What you have to do –
Return the stretch of lines from the one containing "Given: Click the 奇波動関数 header in column K" through the one containing "(x=96, y=428)", copied exactly with no changes.

Raw records –
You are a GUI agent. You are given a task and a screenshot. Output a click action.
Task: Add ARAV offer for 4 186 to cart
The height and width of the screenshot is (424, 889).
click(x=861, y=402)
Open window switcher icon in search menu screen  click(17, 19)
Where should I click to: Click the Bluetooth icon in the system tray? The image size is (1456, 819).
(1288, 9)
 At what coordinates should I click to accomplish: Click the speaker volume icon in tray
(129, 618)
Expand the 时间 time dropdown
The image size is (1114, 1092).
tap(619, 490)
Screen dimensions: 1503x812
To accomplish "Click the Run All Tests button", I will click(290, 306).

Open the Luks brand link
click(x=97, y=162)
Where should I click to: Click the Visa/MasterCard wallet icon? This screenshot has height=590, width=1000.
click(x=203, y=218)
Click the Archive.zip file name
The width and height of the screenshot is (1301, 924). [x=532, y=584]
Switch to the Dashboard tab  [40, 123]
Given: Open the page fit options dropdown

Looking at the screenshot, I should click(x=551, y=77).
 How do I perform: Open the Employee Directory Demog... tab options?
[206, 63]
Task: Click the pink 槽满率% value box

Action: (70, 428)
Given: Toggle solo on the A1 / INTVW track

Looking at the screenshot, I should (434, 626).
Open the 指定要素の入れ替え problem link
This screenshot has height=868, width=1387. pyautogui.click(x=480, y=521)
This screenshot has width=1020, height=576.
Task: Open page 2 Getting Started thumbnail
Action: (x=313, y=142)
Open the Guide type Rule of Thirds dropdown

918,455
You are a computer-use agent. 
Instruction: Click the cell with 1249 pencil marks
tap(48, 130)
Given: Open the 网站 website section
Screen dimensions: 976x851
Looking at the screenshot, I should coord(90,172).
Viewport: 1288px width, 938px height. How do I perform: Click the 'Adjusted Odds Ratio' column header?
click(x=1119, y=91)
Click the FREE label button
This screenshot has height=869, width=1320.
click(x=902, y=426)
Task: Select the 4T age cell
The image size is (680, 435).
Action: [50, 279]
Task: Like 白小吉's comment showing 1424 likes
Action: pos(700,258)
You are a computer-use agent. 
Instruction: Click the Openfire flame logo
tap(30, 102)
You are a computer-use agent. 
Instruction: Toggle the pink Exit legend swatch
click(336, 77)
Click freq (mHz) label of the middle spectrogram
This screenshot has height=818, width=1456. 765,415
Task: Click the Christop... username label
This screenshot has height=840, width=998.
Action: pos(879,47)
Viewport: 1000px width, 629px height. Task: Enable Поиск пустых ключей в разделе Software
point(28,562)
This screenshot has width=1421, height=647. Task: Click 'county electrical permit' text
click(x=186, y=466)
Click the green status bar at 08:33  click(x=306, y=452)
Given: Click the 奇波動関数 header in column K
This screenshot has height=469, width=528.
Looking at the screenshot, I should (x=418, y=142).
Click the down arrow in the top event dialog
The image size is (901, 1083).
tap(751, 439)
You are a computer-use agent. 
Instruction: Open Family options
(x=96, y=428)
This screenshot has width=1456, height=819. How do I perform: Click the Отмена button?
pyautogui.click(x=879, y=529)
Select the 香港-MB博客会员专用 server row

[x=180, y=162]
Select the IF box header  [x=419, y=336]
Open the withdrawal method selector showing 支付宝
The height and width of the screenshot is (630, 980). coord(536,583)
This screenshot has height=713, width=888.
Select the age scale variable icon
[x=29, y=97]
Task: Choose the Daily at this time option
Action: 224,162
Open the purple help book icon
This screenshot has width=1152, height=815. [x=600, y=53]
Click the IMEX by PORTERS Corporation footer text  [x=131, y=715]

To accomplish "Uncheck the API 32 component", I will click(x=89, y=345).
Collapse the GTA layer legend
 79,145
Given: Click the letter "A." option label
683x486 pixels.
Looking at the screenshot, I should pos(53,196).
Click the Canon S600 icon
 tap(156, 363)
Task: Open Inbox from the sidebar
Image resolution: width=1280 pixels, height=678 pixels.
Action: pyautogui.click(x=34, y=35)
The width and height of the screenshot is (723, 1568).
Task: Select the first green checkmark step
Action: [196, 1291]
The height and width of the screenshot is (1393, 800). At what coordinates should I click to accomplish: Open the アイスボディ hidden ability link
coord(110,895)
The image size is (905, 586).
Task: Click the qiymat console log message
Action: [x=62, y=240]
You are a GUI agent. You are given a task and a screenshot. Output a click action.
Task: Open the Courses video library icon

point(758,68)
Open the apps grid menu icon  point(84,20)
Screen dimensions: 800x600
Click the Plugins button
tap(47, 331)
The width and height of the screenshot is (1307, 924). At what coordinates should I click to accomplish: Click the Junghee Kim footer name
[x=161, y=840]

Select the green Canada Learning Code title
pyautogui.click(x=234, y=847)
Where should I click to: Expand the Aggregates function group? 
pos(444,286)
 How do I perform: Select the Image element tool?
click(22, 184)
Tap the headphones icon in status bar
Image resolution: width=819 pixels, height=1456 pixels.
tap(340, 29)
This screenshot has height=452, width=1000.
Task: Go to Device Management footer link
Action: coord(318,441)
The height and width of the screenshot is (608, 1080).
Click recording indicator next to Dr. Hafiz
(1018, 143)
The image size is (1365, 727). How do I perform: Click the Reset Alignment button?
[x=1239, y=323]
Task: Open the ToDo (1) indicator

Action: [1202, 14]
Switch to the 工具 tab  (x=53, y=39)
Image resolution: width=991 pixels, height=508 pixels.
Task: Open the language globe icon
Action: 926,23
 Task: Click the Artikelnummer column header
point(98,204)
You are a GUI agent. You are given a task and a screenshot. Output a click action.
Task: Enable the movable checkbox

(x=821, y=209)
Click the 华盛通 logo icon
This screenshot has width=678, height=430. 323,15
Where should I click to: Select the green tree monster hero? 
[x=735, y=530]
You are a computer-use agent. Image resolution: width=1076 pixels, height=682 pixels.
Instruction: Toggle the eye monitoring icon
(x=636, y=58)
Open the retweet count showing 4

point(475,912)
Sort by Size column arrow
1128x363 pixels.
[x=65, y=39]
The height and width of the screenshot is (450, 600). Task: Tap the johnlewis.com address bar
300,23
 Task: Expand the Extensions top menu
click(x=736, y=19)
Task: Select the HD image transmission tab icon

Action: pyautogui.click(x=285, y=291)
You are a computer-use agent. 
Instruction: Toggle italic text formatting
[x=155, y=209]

Answer to this problem –
Given: Click the 奇波動関数 header in column K
This screenshot has height=469, width=528.
Looking at the screenshot, I should (x=418, y=142).
Click the down arrow in the top event dialog
The image size is (901, 1083).
tap(751, 439)
You are a computer-use agent. 
Instruction: Open Family options
(x=96, y=428)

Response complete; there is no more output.